### KUTIPAN
╔══

Transparansi Sejarah G30S PKI: Edukasi Sejati atau Doktrinasi?
Oleh: A. Rusdiana
Semester ganjil tahun akademik 2025/2026 telah dimulai pada 1 September 2025 hingga 19 Desember 2025. Di tingkat S1 saya mengajar Metode Penelitian, sementara di S2 saya mengampu mata kuliah Manajemen Sumber Daya Pendidikan serta Sistem Informasi Manajemen Pendidikan. Fenomena pendidikan kita hari ini menegaskan bahwa transparansi dan keterbukaan semakin mendesak untuk diperjuangkan. Presiden Indonesia kemarin dalam pidato resminya menyebut kembali kisah Presiden pertama Republik, sementara hari ini publik juga disuguhi perdebatan tentang perubahan sistem. Dua momen itu mengingatkan bahwa sejarah dan politik tidak pernah steril dari kepentingan. Demikian pula dunia akademik: apakah dosen dan mahasiswa siap bercerita apa adanya, "yang pahit tetap pahit, yang manis tetap manis"?

╚══

### DATA YANG DIBERIKAN
╔══

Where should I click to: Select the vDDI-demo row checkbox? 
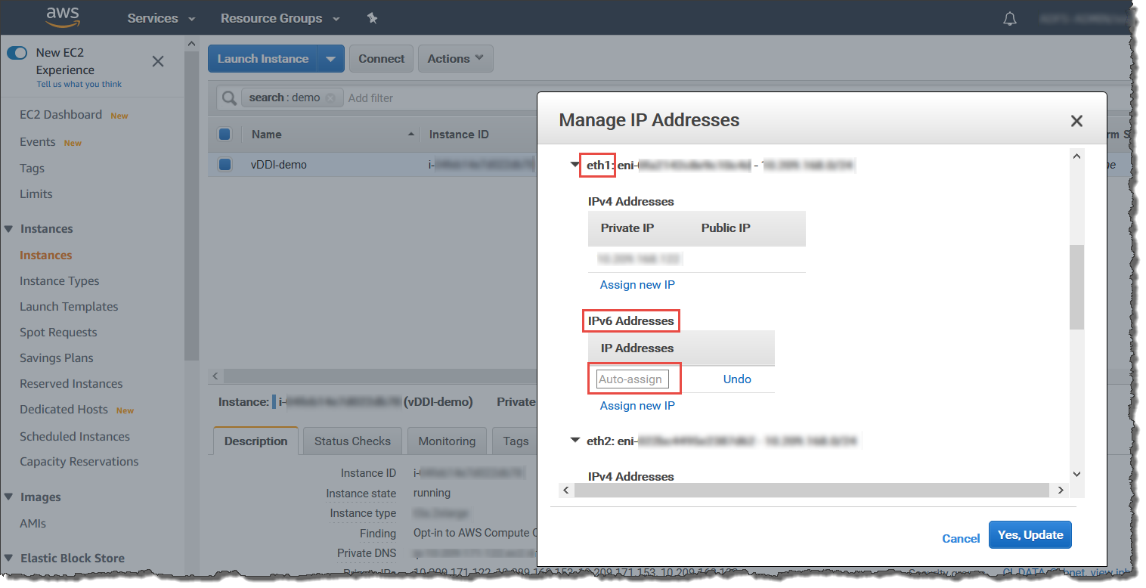point(225,164)
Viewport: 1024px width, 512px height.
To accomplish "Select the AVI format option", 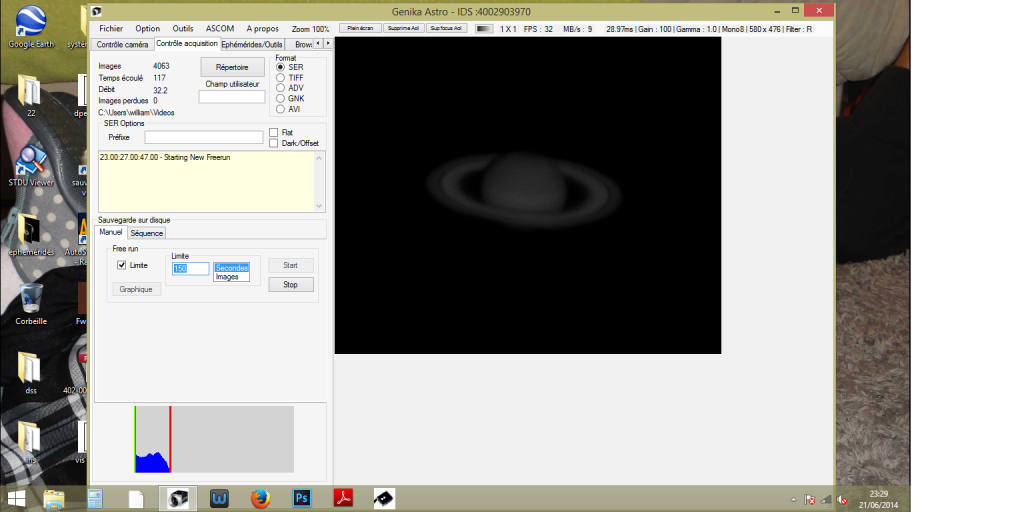I will click(x=280, y=109).
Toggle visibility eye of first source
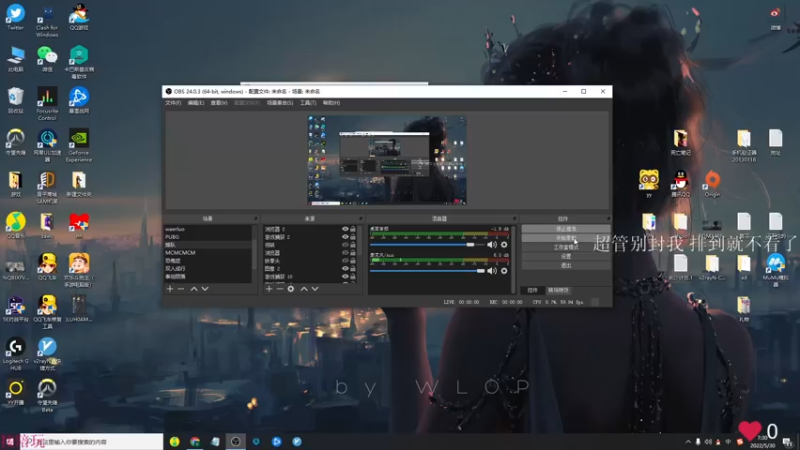The width and height of the screenshot is (800, 450). pos(345,229)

╚══

### TUGAS SINGKAT
Bagaimana tulisan tentang transparansi sejarah G30S PKI ini berlanjut setelah kalimat terakhirnya? Lanjutkan tulisan tersebut.

### HASIL TUGAS
Teori transparansi menyebutkan, kejujuran informasi adalah fondasi pembelajaran yang sehat. Al-Qur'an mengingatkan: "Janganlah kamu sembunyikan kesaksian, karena barang siapa menyembunyikannya, sungguh hatinya berdosa" (QS. Al-Baqarah: 283). Dalam konteks akademik, transparansi berarti menyampaikan kritik dengan ikhlas demi perbaikan. Soft skills global seperti integritas, branding akademik, serta etika komunikasi menjadi bagian dari tuntutan ini. Teori Job Demand Job Resources menekankan pentingnya keseimbangan antara tuntutan kerja dengan dukungan sumber daya, sehingga mendorong work engagement. Wenger dengan community of practice serta Vygotsky dengan social learning menegaskan: keterbukaan adalah prasyarat tumbuhnya pembelajaran kolaboratif. Gap-nya jelas: banyak dosen lebih senang dipuji mahasiswa dan atasan daripada membimbing dengan jujur. Padahal pepatah mengingatkan, "Jika suatu pekerjaan diserahkan bukan pada ahlinya, tunggulah kehancurannya."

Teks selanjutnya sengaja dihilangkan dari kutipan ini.